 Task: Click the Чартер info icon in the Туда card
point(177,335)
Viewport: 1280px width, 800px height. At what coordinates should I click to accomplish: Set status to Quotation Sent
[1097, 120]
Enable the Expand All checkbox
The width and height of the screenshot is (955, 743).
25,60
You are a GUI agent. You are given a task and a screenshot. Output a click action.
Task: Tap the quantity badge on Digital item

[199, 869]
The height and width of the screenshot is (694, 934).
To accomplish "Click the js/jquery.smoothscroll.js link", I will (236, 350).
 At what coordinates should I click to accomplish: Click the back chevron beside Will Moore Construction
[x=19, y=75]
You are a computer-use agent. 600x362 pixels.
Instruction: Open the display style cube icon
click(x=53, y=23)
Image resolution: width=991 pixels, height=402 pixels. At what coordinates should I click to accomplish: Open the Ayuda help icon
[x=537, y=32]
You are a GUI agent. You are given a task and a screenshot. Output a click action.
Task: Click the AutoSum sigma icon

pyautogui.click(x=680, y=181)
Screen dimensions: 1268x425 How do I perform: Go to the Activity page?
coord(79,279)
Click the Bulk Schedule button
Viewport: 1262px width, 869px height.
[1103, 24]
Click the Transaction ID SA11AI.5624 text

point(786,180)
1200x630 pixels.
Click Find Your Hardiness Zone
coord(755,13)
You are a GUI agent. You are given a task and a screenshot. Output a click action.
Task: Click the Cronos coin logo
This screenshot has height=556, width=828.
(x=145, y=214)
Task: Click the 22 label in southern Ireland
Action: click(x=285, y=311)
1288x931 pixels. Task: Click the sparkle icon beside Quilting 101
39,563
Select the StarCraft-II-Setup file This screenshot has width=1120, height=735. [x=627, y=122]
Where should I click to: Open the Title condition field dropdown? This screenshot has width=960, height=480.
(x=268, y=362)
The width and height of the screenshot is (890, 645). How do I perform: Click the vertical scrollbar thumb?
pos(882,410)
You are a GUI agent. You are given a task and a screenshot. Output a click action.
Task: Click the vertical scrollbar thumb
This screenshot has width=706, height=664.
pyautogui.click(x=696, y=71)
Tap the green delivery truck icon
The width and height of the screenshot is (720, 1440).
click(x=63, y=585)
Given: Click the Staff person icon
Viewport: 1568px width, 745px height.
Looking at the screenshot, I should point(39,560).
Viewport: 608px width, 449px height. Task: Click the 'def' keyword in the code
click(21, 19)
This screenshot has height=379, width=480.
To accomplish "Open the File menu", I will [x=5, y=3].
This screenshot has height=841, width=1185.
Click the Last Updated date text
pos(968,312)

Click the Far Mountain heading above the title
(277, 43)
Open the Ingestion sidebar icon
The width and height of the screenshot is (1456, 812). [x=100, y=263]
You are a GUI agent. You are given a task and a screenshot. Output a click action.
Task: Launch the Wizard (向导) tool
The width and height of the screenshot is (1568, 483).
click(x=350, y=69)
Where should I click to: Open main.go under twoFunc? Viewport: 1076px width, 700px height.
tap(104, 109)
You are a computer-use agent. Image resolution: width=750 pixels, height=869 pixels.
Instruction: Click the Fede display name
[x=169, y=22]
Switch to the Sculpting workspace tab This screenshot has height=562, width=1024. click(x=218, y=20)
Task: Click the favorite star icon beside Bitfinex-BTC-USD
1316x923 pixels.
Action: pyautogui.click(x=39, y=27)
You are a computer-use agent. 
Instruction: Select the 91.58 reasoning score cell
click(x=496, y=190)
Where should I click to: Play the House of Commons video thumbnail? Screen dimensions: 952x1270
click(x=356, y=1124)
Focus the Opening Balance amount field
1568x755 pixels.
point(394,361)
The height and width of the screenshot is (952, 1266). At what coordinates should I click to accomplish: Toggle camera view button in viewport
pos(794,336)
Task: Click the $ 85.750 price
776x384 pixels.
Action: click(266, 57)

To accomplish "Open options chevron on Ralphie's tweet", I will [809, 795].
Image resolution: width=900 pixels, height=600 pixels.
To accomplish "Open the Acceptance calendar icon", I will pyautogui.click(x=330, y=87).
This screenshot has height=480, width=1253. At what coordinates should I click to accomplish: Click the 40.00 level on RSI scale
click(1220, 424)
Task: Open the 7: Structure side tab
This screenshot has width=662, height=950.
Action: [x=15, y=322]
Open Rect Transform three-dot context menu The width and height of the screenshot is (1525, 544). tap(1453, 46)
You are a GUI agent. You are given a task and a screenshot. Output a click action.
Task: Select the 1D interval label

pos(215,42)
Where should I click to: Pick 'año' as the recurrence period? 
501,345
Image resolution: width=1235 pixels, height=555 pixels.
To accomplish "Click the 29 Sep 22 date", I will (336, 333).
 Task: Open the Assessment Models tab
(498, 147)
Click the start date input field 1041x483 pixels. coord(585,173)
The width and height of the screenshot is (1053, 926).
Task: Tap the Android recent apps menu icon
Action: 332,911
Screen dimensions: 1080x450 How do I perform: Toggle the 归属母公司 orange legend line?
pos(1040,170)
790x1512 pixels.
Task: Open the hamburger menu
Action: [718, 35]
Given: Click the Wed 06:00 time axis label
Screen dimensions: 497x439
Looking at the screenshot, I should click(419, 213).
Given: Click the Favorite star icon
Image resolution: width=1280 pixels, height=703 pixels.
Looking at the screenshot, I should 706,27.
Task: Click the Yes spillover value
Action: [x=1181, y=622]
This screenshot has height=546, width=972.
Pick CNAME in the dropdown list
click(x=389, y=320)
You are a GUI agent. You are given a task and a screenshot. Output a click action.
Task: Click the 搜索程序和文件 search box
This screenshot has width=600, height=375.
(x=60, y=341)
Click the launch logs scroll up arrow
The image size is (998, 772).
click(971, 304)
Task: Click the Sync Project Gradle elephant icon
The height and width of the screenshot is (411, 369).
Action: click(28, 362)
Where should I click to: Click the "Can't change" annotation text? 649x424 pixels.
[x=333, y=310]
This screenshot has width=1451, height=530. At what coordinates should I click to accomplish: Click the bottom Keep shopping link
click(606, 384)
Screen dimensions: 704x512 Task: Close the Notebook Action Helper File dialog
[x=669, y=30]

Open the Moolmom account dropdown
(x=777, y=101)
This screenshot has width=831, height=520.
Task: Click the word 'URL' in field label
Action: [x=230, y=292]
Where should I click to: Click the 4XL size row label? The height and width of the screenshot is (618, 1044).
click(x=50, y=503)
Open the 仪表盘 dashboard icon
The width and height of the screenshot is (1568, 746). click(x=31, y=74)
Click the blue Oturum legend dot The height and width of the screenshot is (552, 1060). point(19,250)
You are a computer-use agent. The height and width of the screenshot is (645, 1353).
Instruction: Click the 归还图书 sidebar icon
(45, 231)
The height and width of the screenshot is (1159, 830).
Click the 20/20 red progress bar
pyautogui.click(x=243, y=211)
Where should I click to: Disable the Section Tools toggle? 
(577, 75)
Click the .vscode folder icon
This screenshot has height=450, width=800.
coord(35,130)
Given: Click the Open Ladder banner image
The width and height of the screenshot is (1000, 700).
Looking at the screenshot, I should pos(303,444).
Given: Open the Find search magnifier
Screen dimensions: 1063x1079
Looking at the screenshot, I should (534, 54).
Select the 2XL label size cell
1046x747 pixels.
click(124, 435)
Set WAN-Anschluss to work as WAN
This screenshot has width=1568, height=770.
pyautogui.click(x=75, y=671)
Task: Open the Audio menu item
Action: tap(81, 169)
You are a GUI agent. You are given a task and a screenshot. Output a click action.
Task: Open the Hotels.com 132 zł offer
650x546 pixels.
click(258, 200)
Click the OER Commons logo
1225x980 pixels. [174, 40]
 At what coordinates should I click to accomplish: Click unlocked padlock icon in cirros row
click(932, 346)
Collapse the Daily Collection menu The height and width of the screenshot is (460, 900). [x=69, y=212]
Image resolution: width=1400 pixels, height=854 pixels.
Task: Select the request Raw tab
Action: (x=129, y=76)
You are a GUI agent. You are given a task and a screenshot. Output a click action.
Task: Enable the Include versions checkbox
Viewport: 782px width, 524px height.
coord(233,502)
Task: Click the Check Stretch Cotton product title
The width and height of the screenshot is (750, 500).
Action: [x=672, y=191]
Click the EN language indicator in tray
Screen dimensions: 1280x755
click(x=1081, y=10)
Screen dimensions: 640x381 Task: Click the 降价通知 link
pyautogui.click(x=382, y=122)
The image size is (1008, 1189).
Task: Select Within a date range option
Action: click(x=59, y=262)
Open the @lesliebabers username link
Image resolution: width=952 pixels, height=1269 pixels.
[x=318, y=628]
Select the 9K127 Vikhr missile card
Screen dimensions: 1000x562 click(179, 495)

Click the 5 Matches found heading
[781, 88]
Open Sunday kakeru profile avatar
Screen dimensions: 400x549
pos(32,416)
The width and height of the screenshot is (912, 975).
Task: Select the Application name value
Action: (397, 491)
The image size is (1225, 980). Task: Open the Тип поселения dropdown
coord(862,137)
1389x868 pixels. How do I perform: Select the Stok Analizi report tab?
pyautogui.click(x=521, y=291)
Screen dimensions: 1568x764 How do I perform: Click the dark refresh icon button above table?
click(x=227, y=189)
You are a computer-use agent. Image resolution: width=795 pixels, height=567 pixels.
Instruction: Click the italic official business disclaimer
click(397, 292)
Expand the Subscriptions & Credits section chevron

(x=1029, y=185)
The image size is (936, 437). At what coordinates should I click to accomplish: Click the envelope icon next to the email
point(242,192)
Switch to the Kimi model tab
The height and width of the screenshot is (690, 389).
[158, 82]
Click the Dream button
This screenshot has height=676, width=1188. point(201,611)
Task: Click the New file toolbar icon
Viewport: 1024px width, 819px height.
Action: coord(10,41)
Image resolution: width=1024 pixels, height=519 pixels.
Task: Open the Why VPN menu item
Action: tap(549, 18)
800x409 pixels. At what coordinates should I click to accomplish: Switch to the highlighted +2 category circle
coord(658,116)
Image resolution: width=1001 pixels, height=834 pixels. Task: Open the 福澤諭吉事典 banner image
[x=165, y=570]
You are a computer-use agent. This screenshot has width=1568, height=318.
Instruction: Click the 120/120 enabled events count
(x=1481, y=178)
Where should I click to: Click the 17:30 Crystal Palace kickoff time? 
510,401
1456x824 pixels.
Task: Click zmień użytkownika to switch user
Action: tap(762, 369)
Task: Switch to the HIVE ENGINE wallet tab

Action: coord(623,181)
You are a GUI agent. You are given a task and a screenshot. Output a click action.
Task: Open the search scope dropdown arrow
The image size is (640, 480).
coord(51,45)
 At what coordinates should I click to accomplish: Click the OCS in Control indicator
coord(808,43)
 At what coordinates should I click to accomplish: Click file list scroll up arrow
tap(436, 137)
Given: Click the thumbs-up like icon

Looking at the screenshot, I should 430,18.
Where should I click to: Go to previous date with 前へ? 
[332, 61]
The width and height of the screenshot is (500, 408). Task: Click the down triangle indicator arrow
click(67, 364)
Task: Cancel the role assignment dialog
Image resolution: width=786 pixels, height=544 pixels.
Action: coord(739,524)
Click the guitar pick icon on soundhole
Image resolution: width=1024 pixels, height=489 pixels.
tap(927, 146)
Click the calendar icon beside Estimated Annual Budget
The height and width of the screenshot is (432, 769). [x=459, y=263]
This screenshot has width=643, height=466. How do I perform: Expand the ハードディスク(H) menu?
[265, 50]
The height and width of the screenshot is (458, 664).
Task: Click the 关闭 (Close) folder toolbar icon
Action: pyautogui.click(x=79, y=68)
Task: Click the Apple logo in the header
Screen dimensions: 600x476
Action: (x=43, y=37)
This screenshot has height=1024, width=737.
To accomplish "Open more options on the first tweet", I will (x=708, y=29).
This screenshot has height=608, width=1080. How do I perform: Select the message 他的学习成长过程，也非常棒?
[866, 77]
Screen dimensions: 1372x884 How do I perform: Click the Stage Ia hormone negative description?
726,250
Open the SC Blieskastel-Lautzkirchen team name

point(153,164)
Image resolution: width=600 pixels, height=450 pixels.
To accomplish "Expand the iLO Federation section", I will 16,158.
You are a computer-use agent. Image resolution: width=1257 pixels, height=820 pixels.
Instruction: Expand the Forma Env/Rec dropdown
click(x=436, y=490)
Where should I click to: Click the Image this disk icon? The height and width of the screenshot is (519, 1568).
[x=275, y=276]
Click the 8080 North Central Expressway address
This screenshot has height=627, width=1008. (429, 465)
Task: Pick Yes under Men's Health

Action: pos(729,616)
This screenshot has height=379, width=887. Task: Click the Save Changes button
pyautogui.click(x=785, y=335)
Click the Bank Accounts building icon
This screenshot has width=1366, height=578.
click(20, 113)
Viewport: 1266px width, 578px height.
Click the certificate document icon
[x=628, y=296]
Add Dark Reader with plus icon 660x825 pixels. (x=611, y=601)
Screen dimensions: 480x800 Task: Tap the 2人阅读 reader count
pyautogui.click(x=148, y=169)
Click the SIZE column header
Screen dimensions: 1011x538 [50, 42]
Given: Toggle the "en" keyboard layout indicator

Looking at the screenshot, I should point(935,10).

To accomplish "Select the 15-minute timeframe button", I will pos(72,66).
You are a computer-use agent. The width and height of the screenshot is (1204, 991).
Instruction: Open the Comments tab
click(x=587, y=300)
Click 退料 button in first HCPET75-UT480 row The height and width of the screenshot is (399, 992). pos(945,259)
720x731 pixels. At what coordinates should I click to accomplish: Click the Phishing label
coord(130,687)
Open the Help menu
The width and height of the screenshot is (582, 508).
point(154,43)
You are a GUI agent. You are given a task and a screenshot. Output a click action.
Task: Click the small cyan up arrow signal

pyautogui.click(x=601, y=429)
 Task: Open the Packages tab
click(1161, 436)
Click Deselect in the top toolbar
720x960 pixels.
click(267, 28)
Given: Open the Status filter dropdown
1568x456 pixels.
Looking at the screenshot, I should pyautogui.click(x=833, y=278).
+++
For this task, write out exactly the lines of the entries above, starting at the line with "Image resolution: width=991" and ending at the line with "1200x630 pixels.", both included, and no others.

Image resolution: width=991 pixels, height=402 pixels. At what coordinates should I click to accomplish: Open the Ayuda help icon
[x=537, y=32]
You are a GUI agent. You are given a task and a screenshot. Output a click action.
Task: Click the AutoSum sigma icon

pyautogui.click(x=680, y=181)
Screen dimensions: 1268x425 How do I perform: Go to the Activity page?
coord(79,279)
Click the Bulk Schedule button
Viewport: 1262px width, 869px height.
[1103, 24]
Click the Transaction ID SA11AI.5624 text

point(786,180)
1200x630 pixels.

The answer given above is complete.